## Written exercise
Can you print out, character for character, every line starting with the one that contains "Screen dimensions: 289x164" and going on through the end of the records below?

## Exercise input

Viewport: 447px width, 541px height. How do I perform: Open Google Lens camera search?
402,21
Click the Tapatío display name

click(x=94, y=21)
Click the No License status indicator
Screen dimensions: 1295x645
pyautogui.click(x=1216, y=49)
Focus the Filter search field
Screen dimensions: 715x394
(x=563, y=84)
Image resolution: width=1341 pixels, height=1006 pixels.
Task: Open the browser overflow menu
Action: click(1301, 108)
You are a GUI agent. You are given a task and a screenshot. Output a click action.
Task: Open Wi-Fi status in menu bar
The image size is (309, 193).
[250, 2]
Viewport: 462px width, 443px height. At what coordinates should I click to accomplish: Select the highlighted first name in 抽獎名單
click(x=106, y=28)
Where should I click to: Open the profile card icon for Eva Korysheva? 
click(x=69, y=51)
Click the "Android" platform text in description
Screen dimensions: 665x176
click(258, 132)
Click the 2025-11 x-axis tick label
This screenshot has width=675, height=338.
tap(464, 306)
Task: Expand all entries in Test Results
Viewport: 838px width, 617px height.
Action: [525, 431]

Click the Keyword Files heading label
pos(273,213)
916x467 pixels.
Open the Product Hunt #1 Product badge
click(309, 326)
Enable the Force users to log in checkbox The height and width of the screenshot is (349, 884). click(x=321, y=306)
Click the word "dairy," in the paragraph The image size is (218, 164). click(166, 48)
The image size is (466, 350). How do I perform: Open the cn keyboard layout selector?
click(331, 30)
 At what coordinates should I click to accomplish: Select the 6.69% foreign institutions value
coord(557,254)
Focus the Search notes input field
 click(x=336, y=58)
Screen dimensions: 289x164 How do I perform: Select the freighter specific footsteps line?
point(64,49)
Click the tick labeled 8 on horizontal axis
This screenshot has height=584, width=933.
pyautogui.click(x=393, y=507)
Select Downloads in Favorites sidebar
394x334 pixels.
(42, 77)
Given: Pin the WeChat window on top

## Result of this exercise
Screen dimensions: 289x164 How do I perform: Select the freighter specific footsteps line?
point(64,49)
Click the tick labeled 8 on horizontal axis
This screenshot has height=584, width=933.
pyautogui.click(x=393, y=507)
Select Downloads in Favorites sidebar
394x334 pixels.
(42, 77)
Given: Pin the WeChat window on top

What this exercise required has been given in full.